Michelangelo’s Emmer Wheat Linguini with Chestnuts and Speck (on pontifical commission)

..Michelangelo, the most powerful expressive deal, I think, we've produced. Only twice have I experienced, fully, Stendhal, the syndrome. Both were below, or in front of, his works (the first the sistine chapel, before both its restoration and mass tourism, the second surprisingly upon looking at the Davide at the end of the exhibition hall in the Accademia (florence))  Timeless... he was, after all, 'never the kind of painter or sculptor who kept a shop'.


“I’ve finished that chapel I was painting. The Pope is quite satisfied.” on completing the Sistine chapel, in a letter to his father.

Ingredients:
Wheat (or 180 grams of linguini, Rummo brand or other bronze-worked dough, Emmer wheat noodles if you can find them)
Water
1/2 cup of cream
10 Chestnuts*
100 grams of cubed lean pork (or speck)
Extra-virgin olive oil
about 2/3 a liter of fresh whole milk
Salt and Pepper
Tuscan aged sheep milk cheese, or Parmigiano
1 Bay leaf
*I would have made a tomato sauce but tomatoes were awfully hard to find in my time.

Serves 2.

Take a day-trip to the Ferrara countryside. All good pasta begins with the wheat, so you must choose your harvest carefully, examining the individual grains for hardness and color. Once the wheat you selected arrives, carefully grind it into flour. Then mix with water and knead the dough very forcefully until it reaches the proper texture with small bubbles forming within. If you concentrate on the finished dough as it rests you can see the noodles trapped within. All you have to do then is release them.

 
Once the raw noodles are hanging to dry, go the market before the sun rises and get a freshly deceased pig. Dissect it slowly, taking care to note how the skin is connected, where the veins are, the skeleton…all you really want are the tenderest morsels, so slice away only that flesh into small cubes.
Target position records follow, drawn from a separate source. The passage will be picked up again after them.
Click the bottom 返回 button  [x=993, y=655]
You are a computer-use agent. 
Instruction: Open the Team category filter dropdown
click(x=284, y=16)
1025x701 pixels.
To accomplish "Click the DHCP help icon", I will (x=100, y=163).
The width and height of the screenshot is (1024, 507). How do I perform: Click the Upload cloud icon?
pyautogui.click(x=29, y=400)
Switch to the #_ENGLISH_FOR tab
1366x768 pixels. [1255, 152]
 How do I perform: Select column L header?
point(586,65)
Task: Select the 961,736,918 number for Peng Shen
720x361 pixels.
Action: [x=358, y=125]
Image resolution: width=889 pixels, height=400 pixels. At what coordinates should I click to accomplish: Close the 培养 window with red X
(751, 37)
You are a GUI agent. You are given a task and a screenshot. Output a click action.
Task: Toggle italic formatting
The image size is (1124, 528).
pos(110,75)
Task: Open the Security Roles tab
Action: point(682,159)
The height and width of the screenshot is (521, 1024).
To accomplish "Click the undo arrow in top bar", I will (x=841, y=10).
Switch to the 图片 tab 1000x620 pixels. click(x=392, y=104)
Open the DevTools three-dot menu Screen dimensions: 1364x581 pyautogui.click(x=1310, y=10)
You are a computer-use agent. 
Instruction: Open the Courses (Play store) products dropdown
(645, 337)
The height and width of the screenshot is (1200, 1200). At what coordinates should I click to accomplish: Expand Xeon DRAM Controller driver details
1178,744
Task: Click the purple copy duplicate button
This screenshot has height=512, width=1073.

Have two kitchen helpers start to shell the chestnuts. If they don’t do it right, send them away and do it yourself. Once you’re done, gently boil them in fresh whole milk until tender. Then drain, and reduce the milk that remains.

 

 Now you can prepare the dish. Put some salted water in a deep pot to boil the linguini. In a large pan sear the pork in a little olive oil, then reduce to medium heat until cooked. Add the reduced milk  and chestnuts and season with salt and pepper. Once the pasta is almost done, drain the noodles, and then attach them to the kitchen ceiling. Now raise the kitchen table so you can reach the noodles by laying down on your back, and paint each individual noodle with the sauce. (Try not to swear too often at the pope as you do this even if you think he’s an ass, as you don’t want to spend eternity in hell.) It should take about 5 years but once you’re through you’ll realize you’ve made an incomparable masterpiece that will endure through time.

Not microwavable.

The real recipe: 
Ingredients: see ingredient list above
Cut an x into each chestnut and boil them briefly, 10 minutes or so, in water to soften the shells, drain and remove the shells. Boil the cleaned chestnuts then slowly in milk until tender through and through, adding the bay leaf into the pot. Strain, but set the resulting liquid aside and reduce it a bit on low heat. Rub the pork with olive oil, salt and pepper and sear both sides in a hot pan, and most of the chestnuts, then set aside. Cook the noodles (use according to taste, either fresh egg noodles made at the moment or dry. Farro (Emmer wheat) noodles work as well.) On high heat, place the condiment back on a burner, pour in some of the reduced milk-chestnut sauce, then pour in the almost-cooked noodles, toss then add cream (optional) and toss until you almost get to the right creamy consistency. Remove from the burner and add some grated cheese, toss well and let the cheese absorb and tie in the sauce until you get the right consistency. Plate, adding a few crumbled chestnuts over top. Serve with a well made Lambrusco.